Required action:
Begin at the line where "The image size is (795, 354)." appears and reproduce exactly every line through the end of the data below, both included, skipping pictures.

Exercise inputs:
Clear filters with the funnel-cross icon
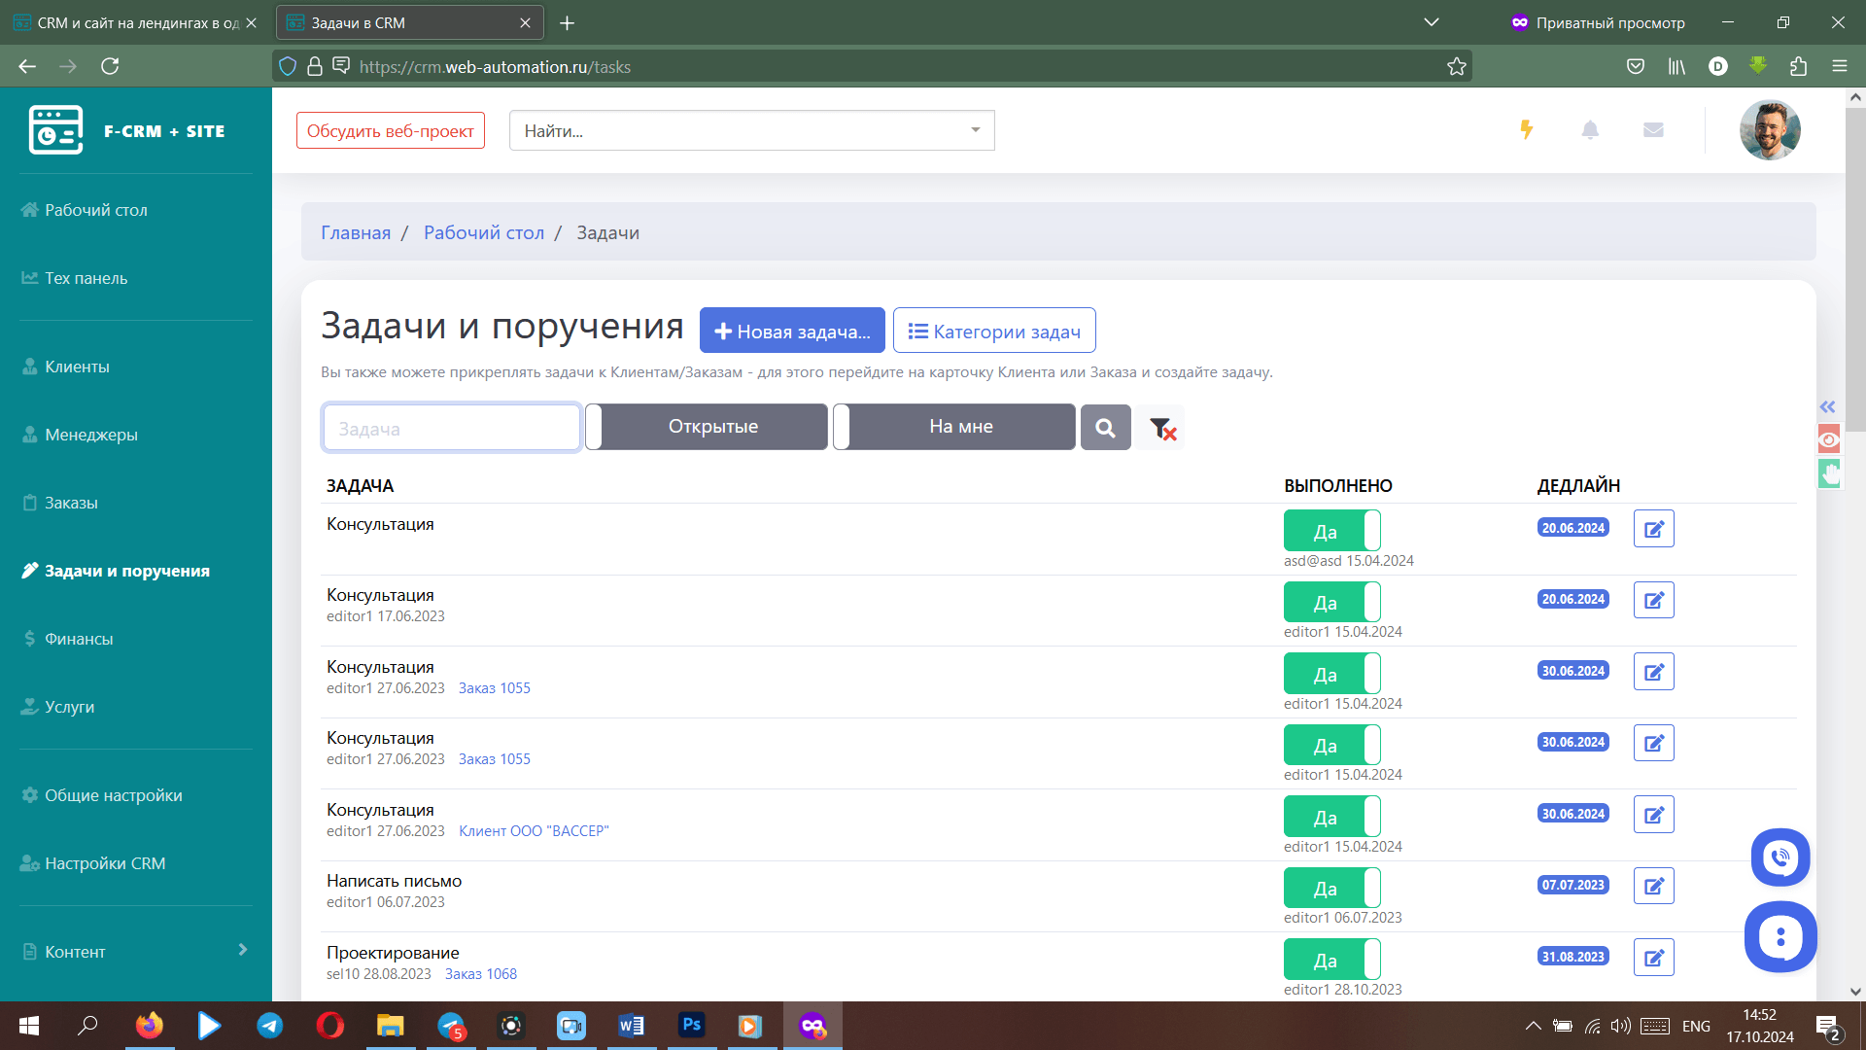 click(x=1162, y=428)
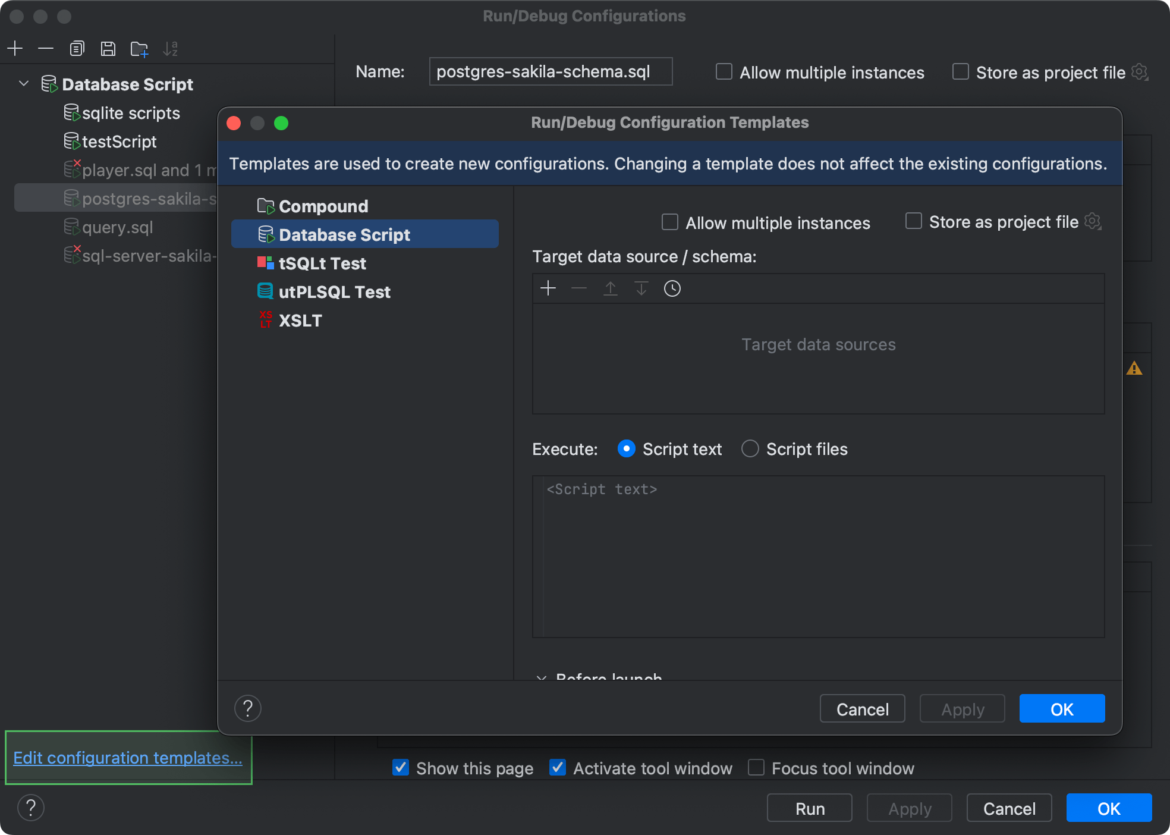This screenshot has height=835, width=1170.
Task: Open help from the templates dialog
Action: [x=248, y=708]
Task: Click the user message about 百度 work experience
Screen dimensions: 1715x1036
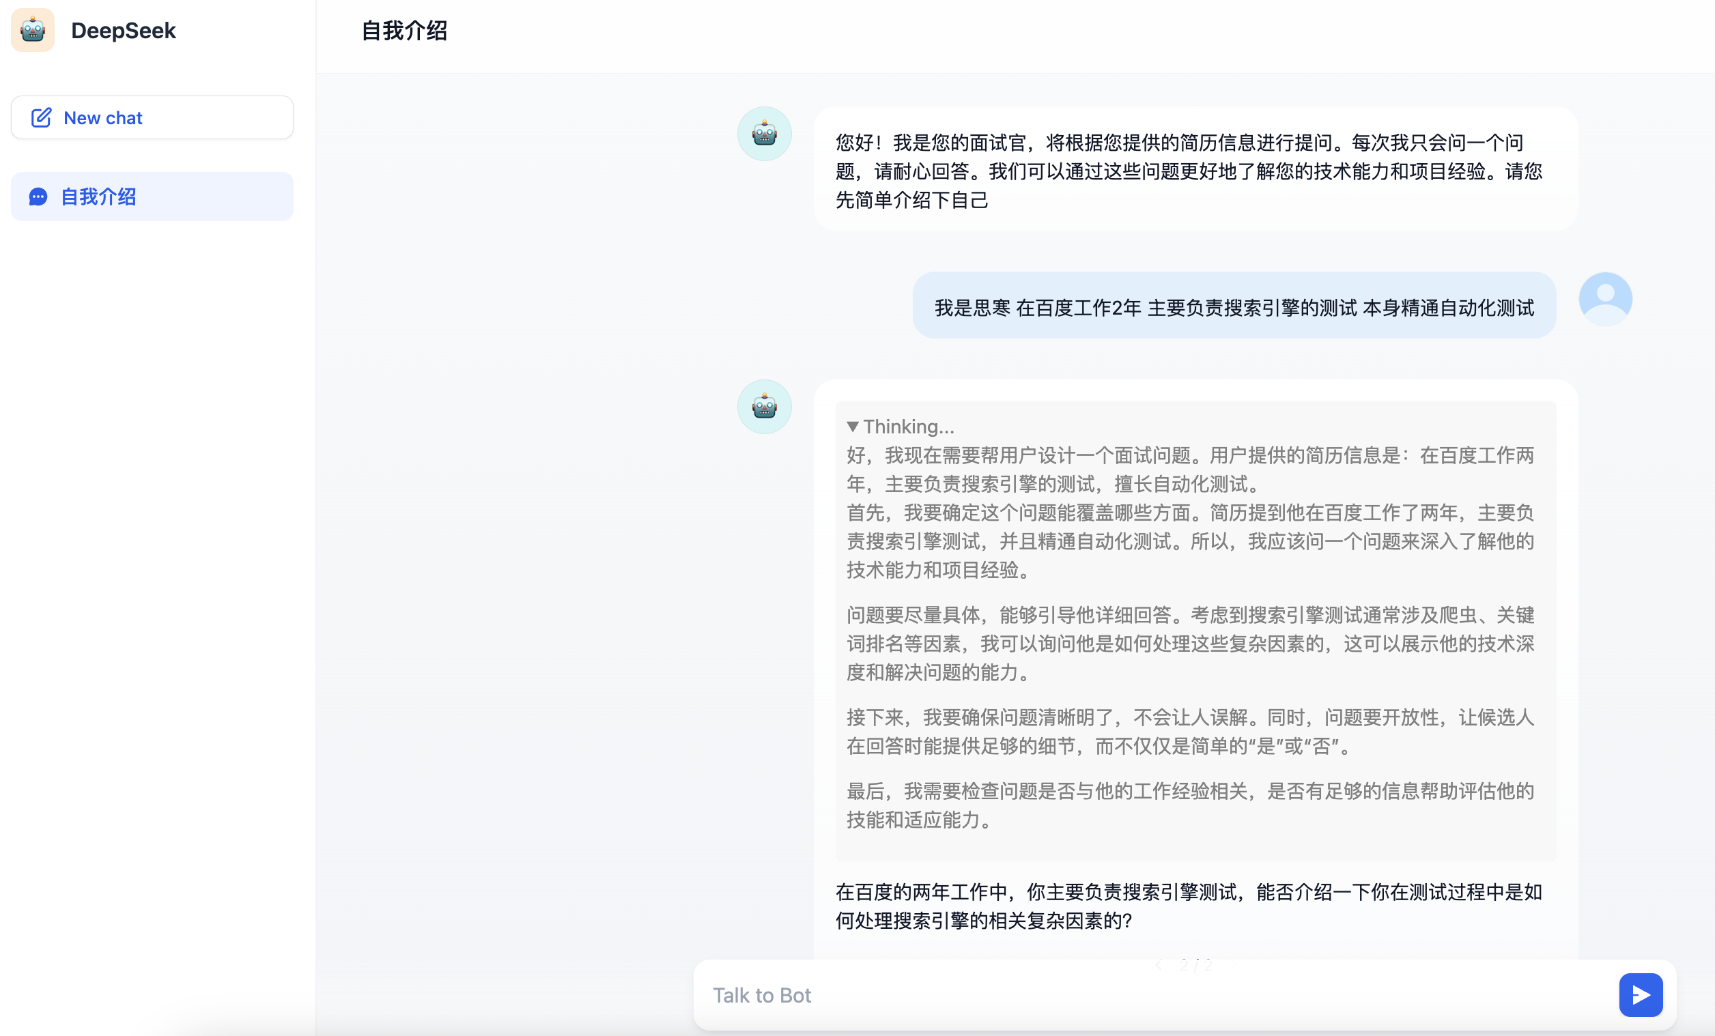Action: [x=1233, y=307]
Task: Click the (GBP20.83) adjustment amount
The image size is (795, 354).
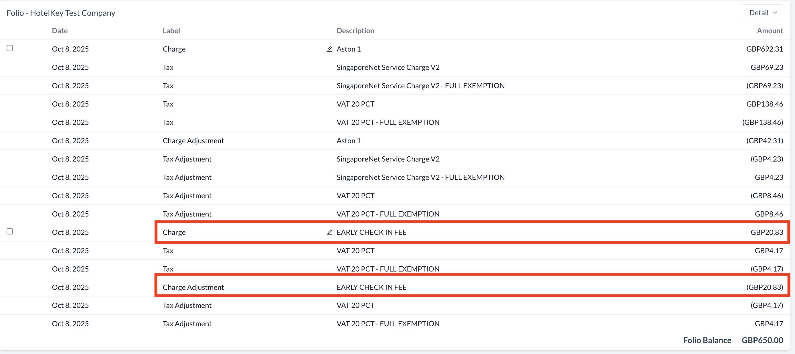Action: (764, 287)
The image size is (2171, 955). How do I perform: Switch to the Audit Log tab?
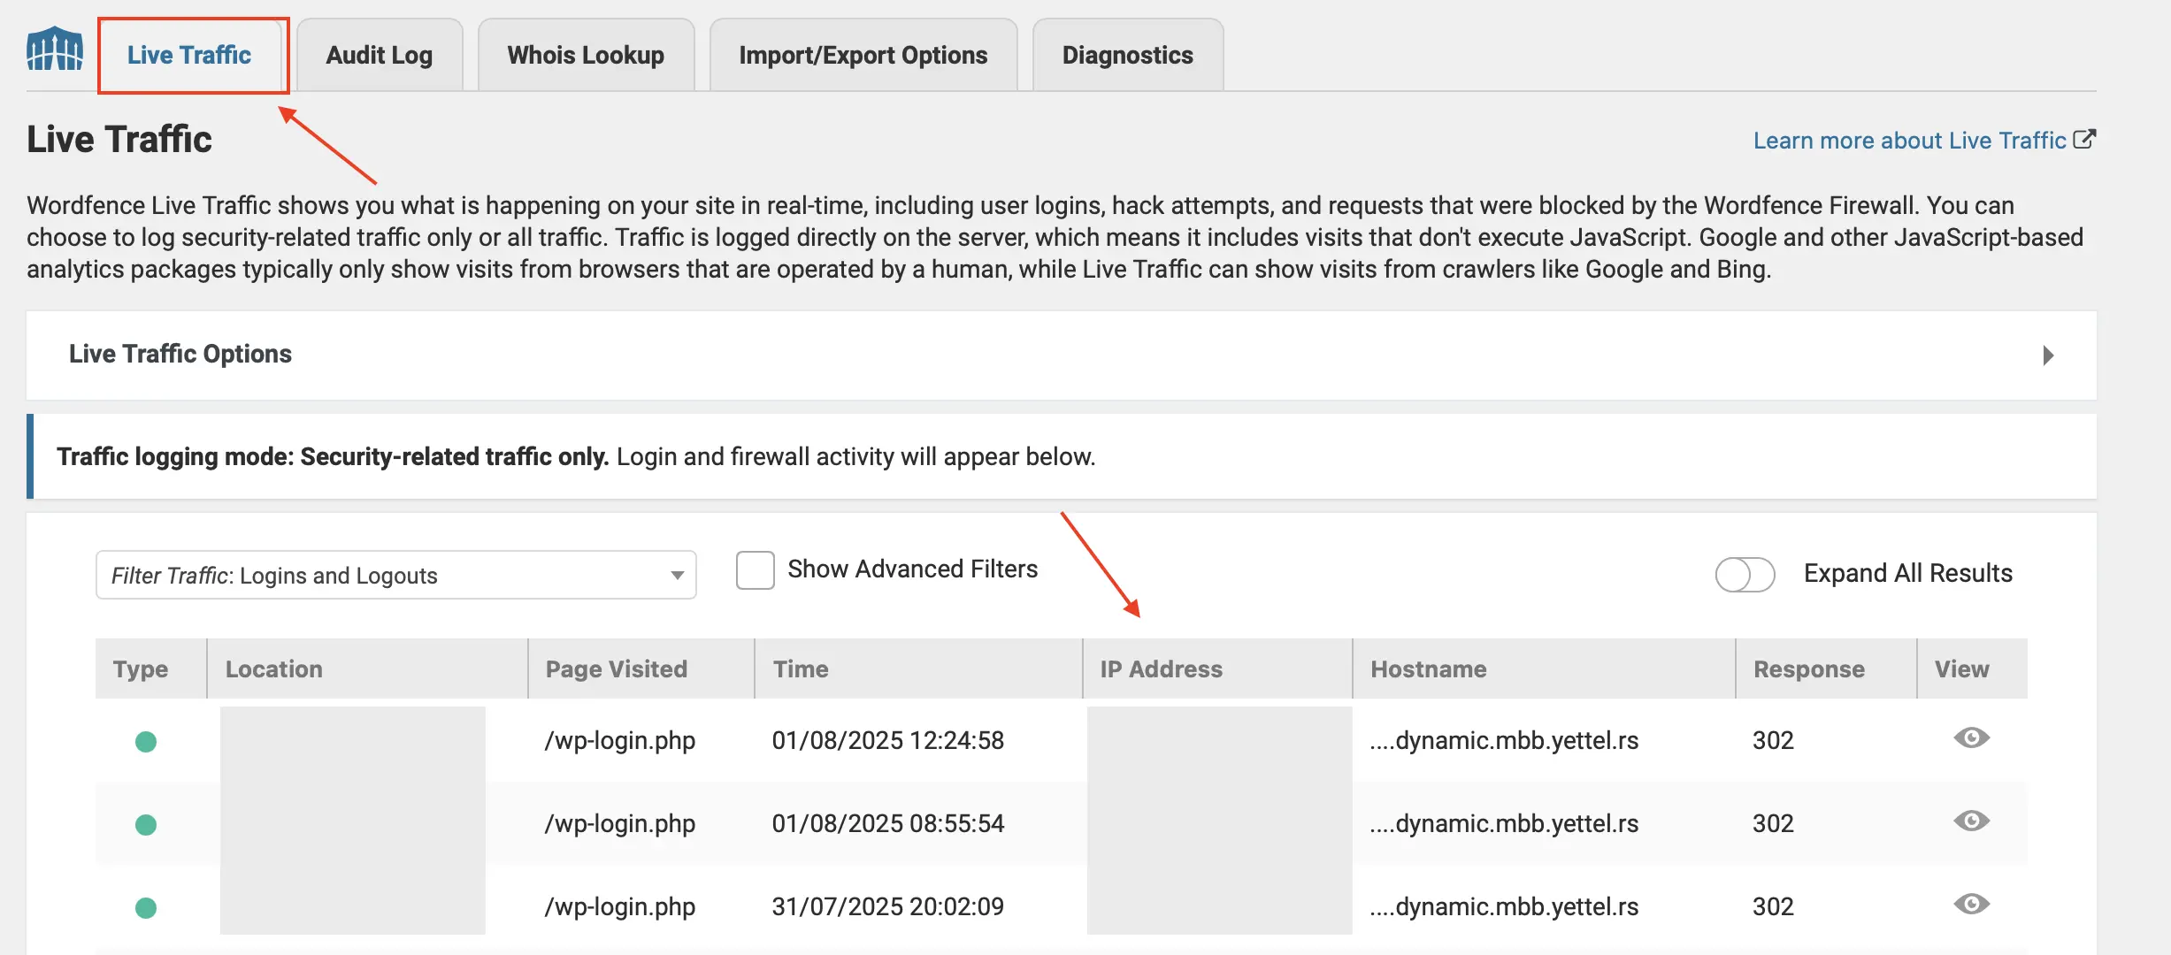pos(379,55)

Answer area:
The image size is (795, 354).
Action: (764, 287)
The image size is (2171, 955). How do I perform: Switch to the Audit Log tab?
pos(379,55)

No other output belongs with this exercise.